## STUDY MATERIAL
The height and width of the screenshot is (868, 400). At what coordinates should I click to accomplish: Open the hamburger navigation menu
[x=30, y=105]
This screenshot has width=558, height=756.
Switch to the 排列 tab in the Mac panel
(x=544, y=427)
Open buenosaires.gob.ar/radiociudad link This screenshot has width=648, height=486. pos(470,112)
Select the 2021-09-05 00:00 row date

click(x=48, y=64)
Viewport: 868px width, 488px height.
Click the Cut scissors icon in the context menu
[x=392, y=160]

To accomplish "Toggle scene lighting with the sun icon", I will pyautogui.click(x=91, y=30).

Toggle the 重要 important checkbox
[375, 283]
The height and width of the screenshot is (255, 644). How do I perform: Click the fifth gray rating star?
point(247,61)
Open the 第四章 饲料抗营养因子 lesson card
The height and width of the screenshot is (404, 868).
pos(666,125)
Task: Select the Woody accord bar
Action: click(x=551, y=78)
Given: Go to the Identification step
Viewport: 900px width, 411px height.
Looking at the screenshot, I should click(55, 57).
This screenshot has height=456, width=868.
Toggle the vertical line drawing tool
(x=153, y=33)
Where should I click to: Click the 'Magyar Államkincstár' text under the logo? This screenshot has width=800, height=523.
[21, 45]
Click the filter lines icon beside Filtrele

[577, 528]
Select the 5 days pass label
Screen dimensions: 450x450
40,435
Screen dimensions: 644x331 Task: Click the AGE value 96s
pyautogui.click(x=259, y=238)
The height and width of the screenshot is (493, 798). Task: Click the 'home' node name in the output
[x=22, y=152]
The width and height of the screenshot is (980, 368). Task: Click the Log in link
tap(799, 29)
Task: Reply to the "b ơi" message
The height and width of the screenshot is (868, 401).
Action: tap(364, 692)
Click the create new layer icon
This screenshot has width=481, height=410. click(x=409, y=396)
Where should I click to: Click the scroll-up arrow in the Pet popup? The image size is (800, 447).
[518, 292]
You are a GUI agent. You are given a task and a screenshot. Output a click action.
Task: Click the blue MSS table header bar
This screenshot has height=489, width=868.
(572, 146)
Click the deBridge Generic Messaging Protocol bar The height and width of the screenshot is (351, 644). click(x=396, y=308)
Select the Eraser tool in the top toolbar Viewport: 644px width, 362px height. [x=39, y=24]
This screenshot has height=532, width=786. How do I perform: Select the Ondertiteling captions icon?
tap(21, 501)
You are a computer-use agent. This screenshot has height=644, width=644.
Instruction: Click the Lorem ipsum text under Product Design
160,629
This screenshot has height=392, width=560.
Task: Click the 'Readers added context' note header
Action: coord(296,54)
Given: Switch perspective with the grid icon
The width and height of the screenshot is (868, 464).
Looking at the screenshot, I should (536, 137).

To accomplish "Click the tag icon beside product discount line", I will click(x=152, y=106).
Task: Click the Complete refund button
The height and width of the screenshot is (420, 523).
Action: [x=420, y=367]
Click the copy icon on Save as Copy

## DESCRIPTION OF THE TASK
Lines wanted from the listing above: the line with "Where should I click to: Click the scroll-up" up to and including the line with "Select the Eraser". Please write them out exactly, adding nothing else.

## ANSWER BOX
Where should I click to: Click the scroll-up arrow in the Pet popup? The image size is (800, 447).
[518, 292]
You are a GUI agent. You are given a task and a screenshot. Output a click action.
Task: Click the blue MSS table header bar
This screenshot has height=489, width=868.
(572, 146)
Click the deBridge Generic Messaging Protocol bar The height and width of the screenshot is (351, 644). click(x=396, y=308)
Select the Eraser tool in the top toolbar Viewport: 644px width, 362px height. [x=39, y=24]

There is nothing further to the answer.